Naveh-Many et al. [20] clearly demonstrated that hypocalcemia is a stimulus for PT cell proliferation. We studied PT cell proliferation by staining for proliferating cell nuclear antigen (PCNA) and found that a low Ca2+ diet led to increased levels of PTH mRNA and a tenfold increase in PT cell proliferation. The secondary hyperparathyroidism of 5/6 nephrectomized rats was characterized by an increase in both PTH mRNA levels and PCNA-positive PT cells. Therefore, both hypocalcemia and uremia induce PT cell proliferation in-vivo. The effect of 1,25(OH)2 D3 on PT cell proliferation was also studied in this dietary model of secondary hyperparathyroidism. 1,25(OH)2 D3 at a dose (25 pmol for 3 days), which lowered PTH mRNA levels, had no effect on the number of PCNA-positive cells. Higher doses (100 pmol for 7 days) dramatically decreased the number of proliferating cells (unpublished data). These findings emphasize the importance of a normal Ca2+ level in the prevention of PT cell hyperplasia.
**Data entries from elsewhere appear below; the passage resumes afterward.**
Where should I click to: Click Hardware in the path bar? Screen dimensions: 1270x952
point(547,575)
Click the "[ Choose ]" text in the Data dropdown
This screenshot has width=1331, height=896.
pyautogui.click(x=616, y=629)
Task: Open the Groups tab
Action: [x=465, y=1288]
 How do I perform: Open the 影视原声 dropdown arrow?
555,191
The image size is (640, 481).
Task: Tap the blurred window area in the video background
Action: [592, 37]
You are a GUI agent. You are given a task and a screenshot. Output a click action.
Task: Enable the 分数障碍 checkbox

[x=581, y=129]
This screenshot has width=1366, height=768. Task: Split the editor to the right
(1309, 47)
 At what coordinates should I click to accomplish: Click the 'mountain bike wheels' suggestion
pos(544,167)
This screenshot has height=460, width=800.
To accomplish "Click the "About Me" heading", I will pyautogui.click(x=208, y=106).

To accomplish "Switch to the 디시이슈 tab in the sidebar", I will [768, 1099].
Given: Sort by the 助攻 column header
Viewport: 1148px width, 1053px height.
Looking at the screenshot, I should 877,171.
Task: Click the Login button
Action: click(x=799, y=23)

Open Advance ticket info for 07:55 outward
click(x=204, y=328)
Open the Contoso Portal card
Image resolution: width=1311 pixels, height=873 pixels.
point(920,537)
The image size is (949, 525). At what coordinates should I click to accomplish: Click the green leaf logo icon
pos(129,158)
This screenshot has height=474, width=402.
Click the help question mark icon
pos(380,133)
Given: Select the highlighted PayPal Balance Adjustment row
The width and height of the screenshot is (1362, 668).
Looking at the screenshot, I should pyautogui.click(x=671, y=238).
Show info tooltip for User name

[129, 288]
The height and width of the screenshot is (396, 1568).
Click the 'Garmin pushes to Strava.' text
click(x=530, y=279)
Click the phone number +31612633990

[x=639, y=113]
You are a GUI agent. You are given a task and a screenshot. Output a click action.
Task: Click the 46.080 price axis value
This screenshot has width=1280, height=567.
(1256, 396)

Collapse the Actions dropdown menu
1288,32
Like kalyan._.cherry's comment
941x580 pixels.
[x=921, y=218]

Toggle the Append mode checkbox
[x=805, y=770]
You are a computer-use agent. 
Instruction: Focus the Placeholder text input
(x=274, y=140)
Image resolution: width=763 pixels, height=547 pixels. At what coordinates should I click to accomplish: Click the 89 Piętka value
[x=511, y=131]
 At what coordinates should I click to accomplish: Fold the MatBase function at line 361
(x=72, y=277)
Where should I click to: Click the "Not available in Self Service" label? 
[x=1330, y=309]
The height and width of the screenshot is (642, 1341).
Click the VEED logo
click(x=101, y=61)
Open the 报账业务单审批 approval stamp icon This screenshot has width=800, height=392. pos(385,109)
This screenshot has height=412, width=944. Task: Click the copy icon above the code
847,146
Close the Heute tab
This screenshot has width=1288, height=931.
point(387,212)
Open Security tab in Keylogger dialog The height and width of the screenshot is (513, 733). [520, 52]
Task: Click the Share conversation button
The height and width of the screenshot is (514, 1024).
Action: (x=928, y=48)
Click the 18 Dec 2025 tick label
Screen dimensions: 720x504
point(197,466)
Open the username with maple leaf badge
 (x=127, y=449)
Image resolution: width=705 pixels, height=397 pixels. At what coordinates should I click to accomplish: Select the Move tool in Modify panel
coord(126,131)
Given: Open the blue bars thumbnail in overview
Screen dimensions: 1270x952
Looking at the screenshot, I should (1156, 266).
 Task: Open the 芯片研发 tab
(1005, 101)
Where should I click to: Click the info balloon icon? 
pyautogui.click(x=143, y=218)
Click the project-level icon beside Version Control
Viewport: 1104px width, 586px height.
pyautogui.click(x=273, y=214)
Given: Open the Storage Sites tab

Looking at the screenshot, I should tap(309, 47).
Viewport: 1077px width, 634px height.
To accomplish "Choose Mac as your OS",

The importance of the CaR to PT cell proliferation is also evident in that the calcimimetic NPS R-568 largely prevents PT cell proliferation in rats with experimental uremia [24, 25]. Imanishi et al. [26] created transgenic mice with the cyclin D1 gene specifically targeted to the PT. In the PTs of these rats with hyperparathyroidism there was a downregulation of the CaR. These results indicate that the changes in the CaR may be secondary to the proliferative state and not causative. In patients with both primary and nodular secondary hyperparathyroidism due to chronic renal failure there is a decrease in VDR mRNA and protein levels [27, 28, 29]. In hyperparathyroidism there is a decrease in the cyclin kinase inhibitors p21 and p27, with an increase in transforming growth factor-α (TGFα) in the PTs [29, 30, 31]. Treatment with vitamin D metabolites increases p21 levels and prevents the increase in TGFα levels and PT cell proliferation.

Conclusion

In diseases such as chronic renal failure secondary hyperparathyroidism involves abnormalities in PTH secretion, synthesis, and cellular proliferation. Progress has been made in understanding how Ca2+, Pi, and vitamin D regulate the synthesis and secretion of PTH, as well as the proliferation of the PT cells. A more complete understanding of how the PT is regulated at each level will help to devise rational therapy for the management of such conditions.